Ad avvertire maggiormente lo stile “padronale”, sono le persone che lavorano nel centro Italia (78 per cento), quanti hanno un’esperienza lavorativa lunga (77 per centro tra gli over cinquant’anni) e quanti appartengono al ceto medio basso (76 per cento). I tratti che, secondo l’opinione pubblica, fanno di un imprenditore e di un’azienda dei probi applicatori del purpose sono molteplici. Al primo posto c’è la capacità di rispettare le persone, in primis i dipendenti (58 per cento), sul secondo gradino si colloca la riduzione l'impatto ambientale delle attività (48 per cento) e al terzo livello c’è il sostegno alle comunità in cui l’azienda opera (44 per cento). Alle imprese è chiesto, inoltre, di offrire prodotti garantiti e sicuri (30 per cento) e ai manager di evitare la logica del profitto a tutti i costi (29 per cento). Il 15 per cento degli italiani, infine, auspica manager impegnati in cause sociali e solidarietà, mentre il 14 per cento richiede forme di informazione e pubblicità corrette, responsabili ed educative. Non tutte le imprese, però, sono uguali.
Secondo i dati rilevati dall’osservatorio Legacoop-Ipsos, gli italiani ritengono le imprese cooperative, rispetto alle imprese private di capitale (Spa, srl ecc), maggiormente capaci nell’evitare la logica del profitto a tutti i costi (67 per cento contro il 33 delle imprese di capitale); nel sostenere e valorizzare la comunità e i territori (57 per cento contro 43 per cento); nel rispettare le persone e i dipendenti (52 per cento contro 48); nell’impegnarsi in cause sociali e di solidarietà (60 per cento contro 40).

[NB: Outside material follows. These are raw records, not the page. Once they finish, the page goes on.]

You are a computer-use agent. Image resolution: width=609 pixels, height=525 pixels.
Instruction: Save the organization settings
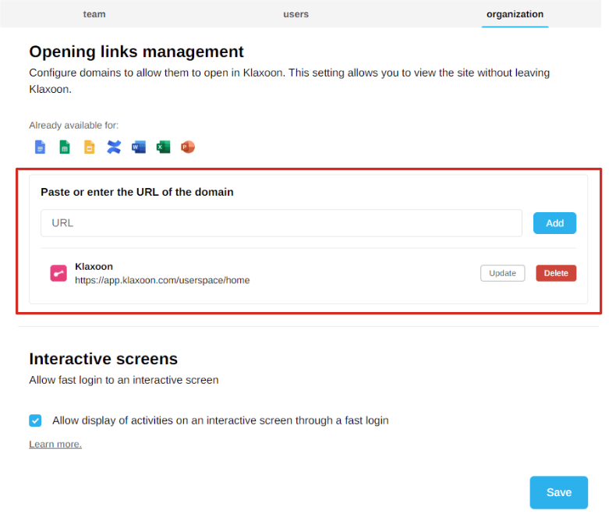click(x=558, y=492)
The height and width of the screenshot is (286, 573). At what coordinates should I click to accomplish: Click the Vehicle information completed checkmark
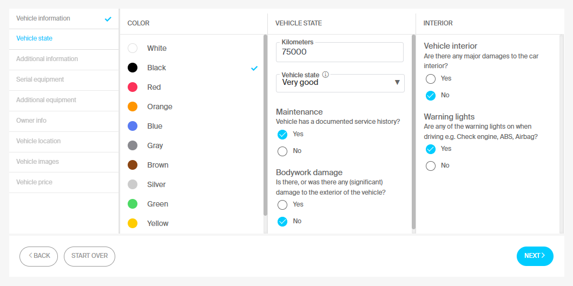108,19
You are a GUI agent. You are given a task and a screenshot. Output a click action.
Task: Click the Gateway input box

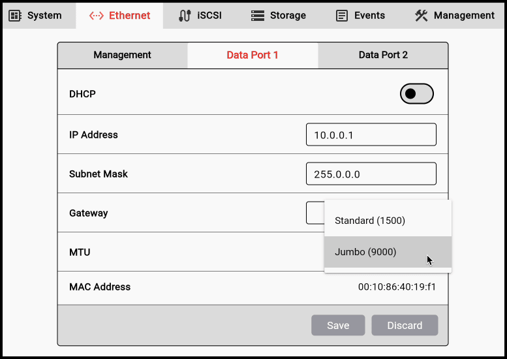[315, 213]
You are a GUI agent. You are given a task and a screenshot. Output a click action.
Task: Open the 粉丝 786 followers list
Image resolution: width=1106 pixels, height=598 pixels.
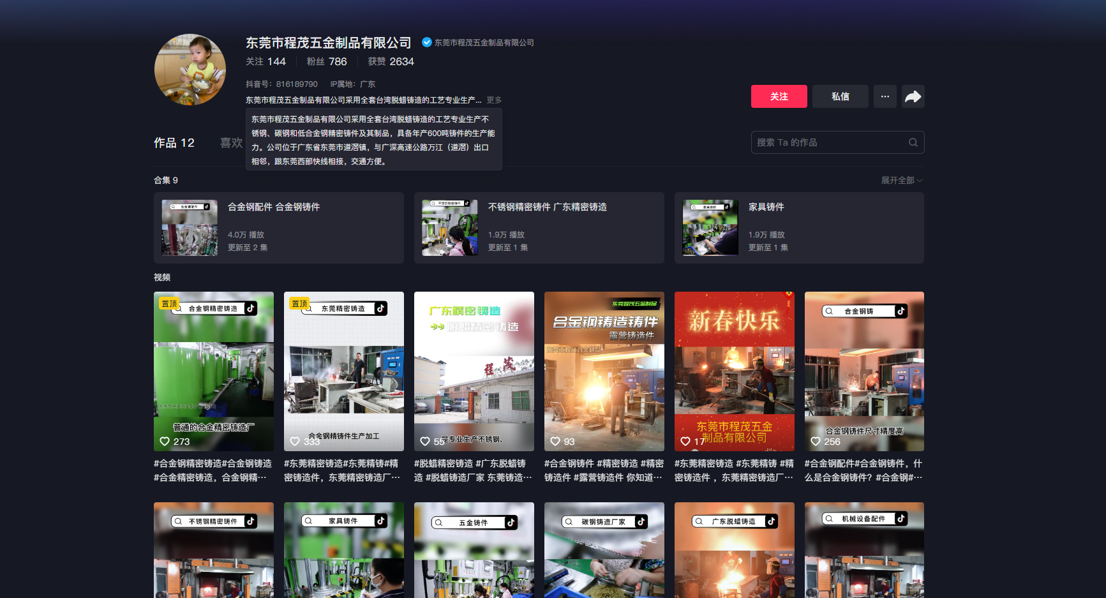point(327,62)
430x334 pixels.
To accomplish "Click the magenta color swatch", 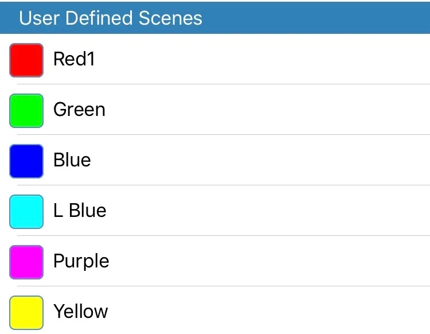I will coord(26,262).
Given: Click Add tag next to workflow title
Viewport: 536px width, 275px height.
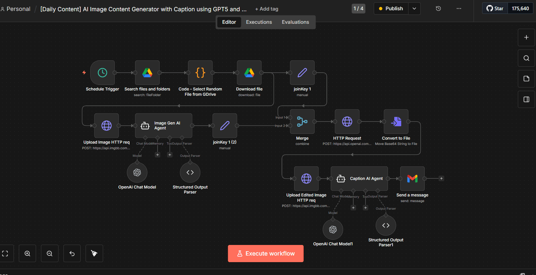Looking at the screenshot, I should pyautogui.click(x=266, y=9).
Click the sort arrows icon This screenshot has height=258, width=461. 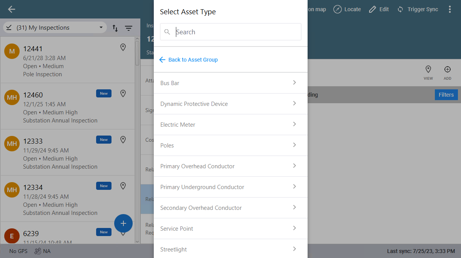(115, 28)

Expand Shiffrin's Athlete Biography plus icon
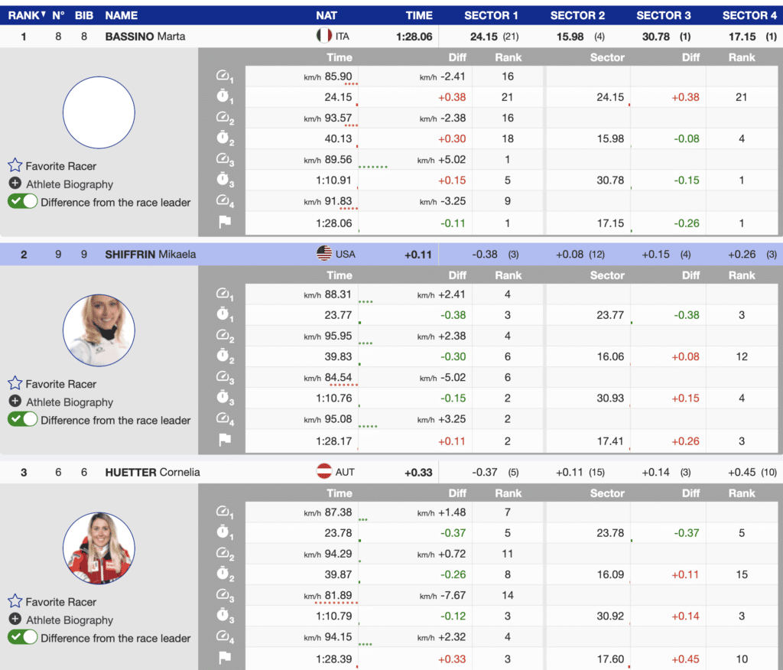(15, 402)
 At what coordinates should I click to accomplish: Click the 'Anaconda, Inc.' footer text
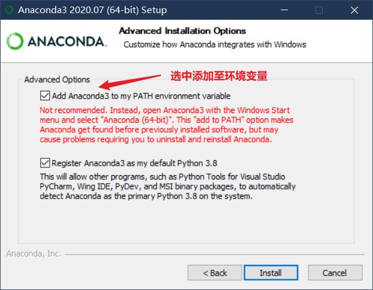[34, 254]
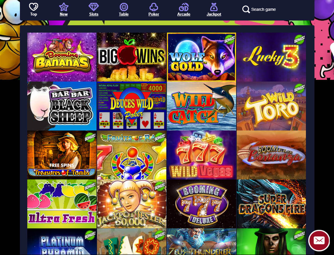Play the Deuces Wild Poker game
The image size is (334, 255).
[132, 106]
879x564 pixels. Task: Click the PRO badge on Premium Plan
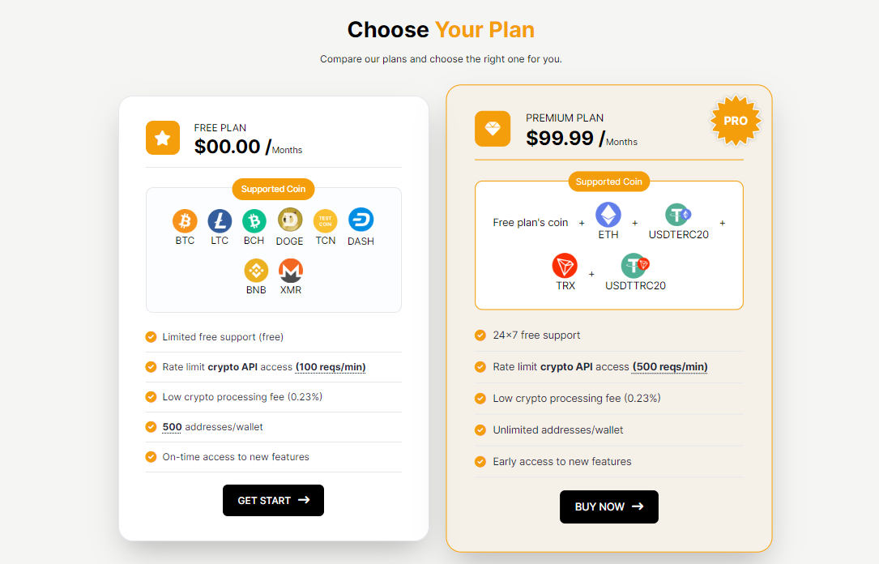[x=735, y=121]
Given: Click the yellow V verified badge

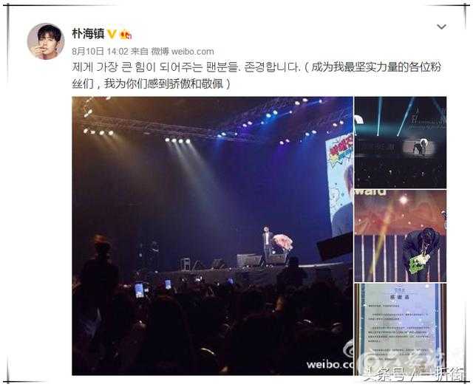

I danni del dirigismo aziendale
Il quadro che emerge dall’opinione pubblica non mostra solo quanto sia in salita, tra i manager italici, il percorso verso il purpose, ma fa evidenzia anche una crisi di legittimazione della classe economica del nostro Paese, che può avere pesanti riflessi negativi sulla ripresa economica post-Covid. Lo stile padronale denunciato può danneggiare la capacità delle aziende di reagire alle situazioni, la spinta all’innovazione e alla germogliazione di un humus imprenditoriale generativo (capace di foraggiare il talento e lo sviluppo di una società viva e dinamica), ma può anche incidere negativamente sulla morfologia della classe dirigente (la volontà e la capacità di selezionare i migliori). Nel giorno del Primo maggio si deve continuare a parlare di lavoro (del suo valore, dalla sua qualità e di tutela dei diritti delle persone), ma si deve anche iniziare a riflettere sul profilo e sulla qualità di imprenditori e manager. Per cambiare il lavoro e la sua qualità, per far ripartire il Paese, occorre anche una classe imprenditoriale all’altezza della sfida.